If you are finding yourself stressed and anxious while preparing for your exam, you may want to try listening to rap or hip-hop music. According to several recent studies by Cambridge University, hip-hop music creates an uplifting effect on listeners allowing them to accept, manage and better deal with stress and anxiety.

A brain wearing glasses and smiling while holding a stress ball. Illustration.
Touch, also known as 'haptic memory' can help improve your focus.

Touch (Haptic Memory)

A strong correlation exists between our sense of touch and our ability to focus. According to research by Dr. John J. Ratey, small repetitive physical activities, or fidgeting, can increase the levels of neurotransmitters in the brain in a way that increases our ability to focus and pay attention. In other words, minimal concentration fidgeting such as playing with a sensory gadget, smushing a stress ball, or doodling on a piece of paper can positively impact our ability to concentrate and perform. This type of touch learning triggers haptic memory.

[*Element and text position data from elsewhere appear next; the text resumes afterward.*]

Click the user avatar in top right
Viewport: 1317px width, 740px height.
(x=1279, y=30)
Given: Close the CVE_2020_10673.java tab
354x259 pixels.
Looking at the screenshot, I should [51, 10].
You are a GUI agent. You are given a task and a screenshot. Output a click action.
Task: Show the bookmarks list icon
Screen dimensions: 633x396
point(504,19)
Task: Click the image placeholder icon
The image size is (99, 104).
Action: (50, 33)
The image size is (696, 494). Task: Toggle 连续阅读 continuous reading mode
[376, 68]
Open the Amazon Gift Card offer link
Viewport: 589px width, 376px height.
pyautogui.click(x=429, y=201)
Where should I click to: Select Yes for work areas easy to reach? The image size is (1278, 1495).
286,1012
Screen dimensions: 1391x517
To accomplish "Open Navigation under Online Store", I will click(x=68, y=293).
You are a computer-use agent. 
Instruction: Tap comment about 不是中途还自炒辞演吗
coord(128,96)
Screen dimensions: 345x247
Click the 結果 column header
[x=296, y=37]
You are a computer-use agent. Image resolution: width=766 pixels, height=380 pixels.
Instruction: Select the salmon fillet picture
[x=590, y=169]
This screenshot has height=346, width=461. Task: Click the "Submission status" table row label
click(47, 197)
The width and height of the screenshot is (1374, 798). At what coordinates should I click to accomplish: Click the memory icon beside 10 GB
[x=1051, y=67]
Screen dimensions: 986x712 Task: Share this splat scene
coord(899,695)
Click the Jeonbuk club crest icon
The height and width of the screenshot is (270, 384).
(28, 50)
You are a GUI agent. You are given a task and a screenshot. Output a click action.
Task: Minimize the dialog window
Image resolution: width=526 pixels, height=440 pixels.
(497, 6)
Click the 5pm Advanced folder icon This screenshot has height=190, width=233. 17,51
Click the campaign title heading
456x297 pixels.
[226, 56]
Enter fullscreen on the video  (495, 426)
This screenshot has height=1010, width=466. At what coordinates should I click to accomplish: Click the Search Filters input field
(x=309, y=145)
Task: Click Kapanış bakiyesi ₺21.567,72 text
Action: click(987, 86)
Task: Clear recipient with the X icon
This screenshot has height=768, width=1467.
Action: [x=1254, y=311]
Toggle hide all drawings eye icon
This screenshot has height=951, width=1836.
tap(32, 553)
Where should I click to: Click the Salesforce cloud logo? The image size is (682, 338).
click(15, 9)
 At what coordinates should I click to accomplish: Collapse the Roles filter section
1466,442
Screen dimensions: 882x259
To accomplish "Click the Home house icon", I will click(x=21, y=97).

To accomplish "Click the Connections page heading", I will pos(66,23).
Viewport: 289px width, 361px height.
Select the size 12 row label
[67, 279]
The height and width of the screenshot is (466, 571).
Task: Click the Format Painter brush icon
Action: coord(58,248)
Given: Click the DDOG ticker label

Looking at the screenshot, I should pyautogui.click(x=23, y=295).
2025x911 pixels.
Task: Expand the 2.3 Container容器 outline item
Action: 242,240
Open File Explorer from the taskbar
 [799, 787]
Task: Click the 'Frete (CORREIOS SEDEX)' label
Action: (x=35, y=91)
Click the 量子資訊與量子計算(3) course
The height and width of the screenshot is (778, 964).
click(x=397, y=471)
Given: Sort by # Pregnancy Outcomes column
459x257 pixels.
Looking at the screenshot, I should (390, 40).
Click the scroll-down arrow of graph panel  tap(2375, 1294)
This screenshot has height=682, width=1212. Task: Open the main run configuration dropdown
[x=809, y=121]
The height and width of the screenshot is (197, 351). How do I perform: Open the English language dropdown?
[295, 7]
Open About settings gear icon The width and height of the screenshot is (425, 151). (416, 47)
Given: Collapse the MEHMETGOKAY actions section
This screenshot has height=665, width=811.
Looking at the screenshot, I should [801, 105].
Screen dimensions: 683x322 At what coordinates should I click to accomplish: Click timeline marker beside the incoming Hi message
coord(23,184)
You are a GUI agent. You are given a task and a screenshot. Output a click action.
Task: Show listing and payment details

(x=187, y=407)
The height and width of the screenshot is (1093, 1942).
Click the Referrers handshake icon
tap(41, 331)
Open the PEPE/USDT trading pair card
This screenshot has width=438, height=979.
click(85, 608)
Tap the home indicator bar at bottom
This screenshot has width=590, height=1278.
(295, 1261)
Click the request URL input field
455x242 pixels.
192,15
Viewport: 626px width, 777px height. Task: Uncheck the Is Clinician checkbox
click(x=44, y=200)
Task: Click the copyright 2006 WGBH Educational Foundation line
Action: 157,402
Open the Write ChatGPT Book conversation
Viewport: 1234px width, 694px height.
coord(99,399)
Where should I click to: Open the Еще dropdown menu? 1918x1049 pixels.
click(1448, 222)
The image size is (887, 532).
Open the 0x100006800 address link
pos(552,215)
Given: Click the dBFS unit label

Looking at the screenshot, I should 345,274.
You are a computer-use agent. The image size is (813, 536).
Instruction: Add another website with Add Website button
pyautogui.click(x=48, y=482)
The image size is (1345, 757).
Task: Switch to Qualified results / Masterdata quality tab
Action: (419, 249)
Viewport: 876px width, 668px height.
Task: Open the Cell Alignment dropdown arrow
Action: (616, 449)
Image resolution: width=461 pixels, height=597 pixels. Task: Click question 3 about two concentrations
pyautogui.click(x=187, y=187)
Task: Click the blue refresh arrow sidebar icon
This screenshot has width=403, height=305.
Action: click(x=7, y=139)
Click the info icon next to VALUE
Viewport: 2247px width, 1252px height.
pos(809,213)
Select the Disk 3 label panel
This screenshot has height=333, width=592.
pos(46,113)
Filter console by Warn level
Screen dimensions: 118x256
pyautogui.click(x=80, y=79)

If you need a little help focusing, consider carrying a stone, clay mold, stress ball or sensory gadget that can be rubbed or manipulated while studying.

An eyeball with hands and feat. Illustration.
Our sense of sight is a biggie - but you also need to take breaks to give your eyes a rest.

Sight (Iconic Memory)

Our brain is largely an image processor. In fact, 90% of information transmitted to the brain is visual and creates visual memory. However, as we all spend more and more time on screens, we are starting to strain our eyes. For our eyes to help us retrieve and retain information, we need to take breaks.

To help minimize straining your eyes, especially when studying on screens, consider applying the 20-20-20 rule. The 20-20-20 rule was designed by Dr. Jeffrey Anshel in response to patient complaints around eye strain and comes from comes from studies that found benefits of shorter, more frequent breaks for musculoskeletal disorders. To follow the rule, take a 20-second break from your screen every 20 minutes, During that time, focus on an object 20 feet away. This allows your eye muscles to relax before you return to your screen. If that feels too challenging, consider closing your eyes for 20 seconds every 20 minutes instead.

There’s power in tapping into your mind-body connection while studying. Find out what works for you.